RuntimeError: quantized::conv(FBGEMM): Expected activation data type QUInt8 but got QInt8

Hello,
I was trying to quantize a simple model with qint8 for both activations and weights, in a qconfig(2) way, because what I want to do is quantize->convert to onnx->deploy on tensorrt.

I replace
(1)float_model.qconfig = torch.quantization.get_default_qconfig(‘fbgemm’)
with
(2)QConfig(activation=HistogramObserver.with_args(dtype=torch.qint8, qscheme=torch.per_tensor_symmetric), weight=default_per_channel_weight_observer)

my model looks like:
class LeNet(nn.Module):
    def __init__(self):
        super(LeNet, self).__init__()
        self.quant = torch.quantization.QuantStub()
        self.conv1 = nn.Conv2d(3, 16, 5)
        self.pool1 = nn.MaxPool2d(2, 2)
        self.conv2 = nn.Conv2d(16, 32, 5)
        self.pool2 = nn.MaxPool2d(2, 2)
        self.fc1 = nn.Linear(32*5*5, 120)
        self.fc2 = nn.Linear(120, 84)
        self.fc3 = nn.Linear(84, 10)
        self.relu1 = nn.ReLU()
        self.relu2 = nn.ReLU()
        self.relu3 = nn.ReLU()
        self.relu4 = nn.ReLU()
        self.flatten = nn.Flatten()
        self.dequant = torch.quantization.DeQuantStub()

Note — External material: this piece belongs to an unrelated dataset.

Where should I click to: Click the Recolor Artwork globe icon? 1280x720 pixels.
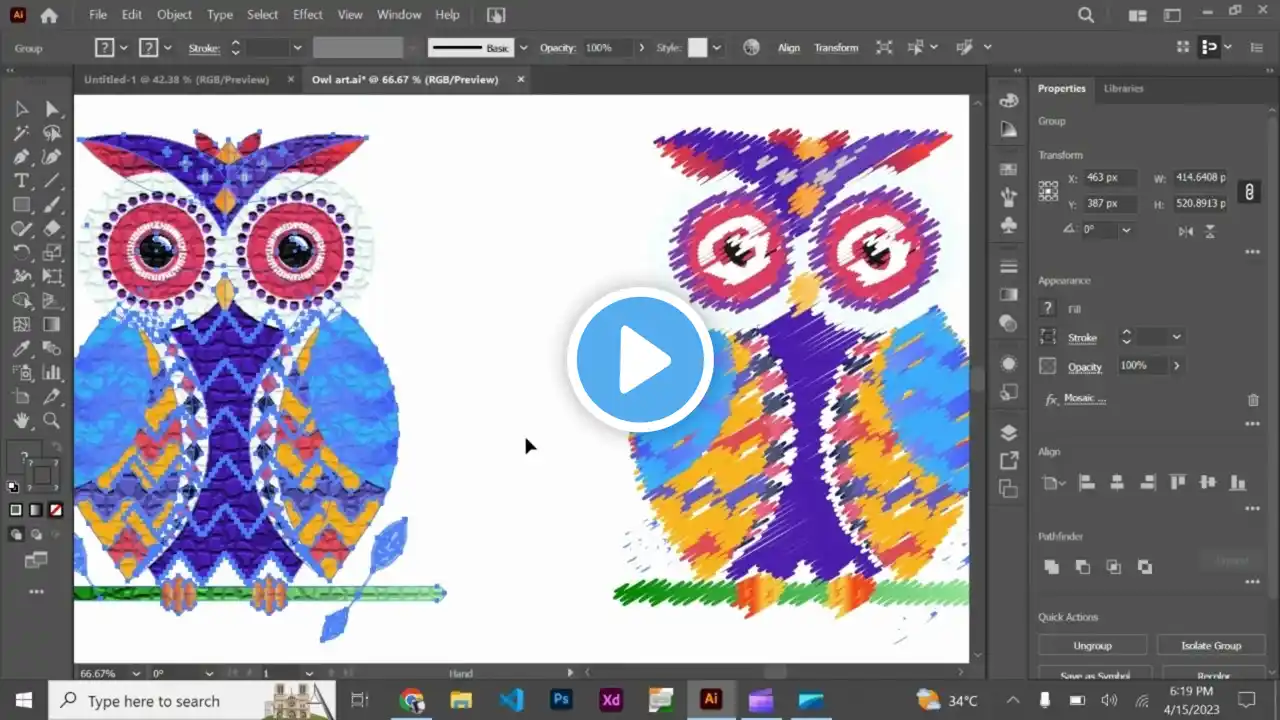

    def forward(self, x):            # input(3, 32, 32)
        x = self.quant(x)
        x = self.conv1(x)
        x = self.relu1(x)    #output(16, 28, 28)
        x = self.pool1(x)            # output(16, 14, 14)
        x = self.conv2(x)
        x = self.relu2(x)    # output(32, 10, 10)
        x = self.pool2(x)            # output(32, 5, 5)
#        x = x.view(-1, 32*5*5)       # output(32*5*5)
#        x = torch.reshape(x, (16, 32*5*5))
        x = self.flatten(x)
        x = self.fc1(x)
        x = self.relu3(x)      # output(120)
        x = self.fc2(x)
        x = self.relu4(x)      # output(84)
        x = self.fc3(x)              # output(10)
        x = self.dequant(x)
        return x

However, if I use (1)'s qconfig which is quint8, tensorrt will raise an error that it dosen’t support uint8

If I want to quantize on torch and deploy on tensorrt, what should I do? Could you tell me, please?
Thanks!

Same problem here. I now use pytorch-quantization instead. Waiting for solution.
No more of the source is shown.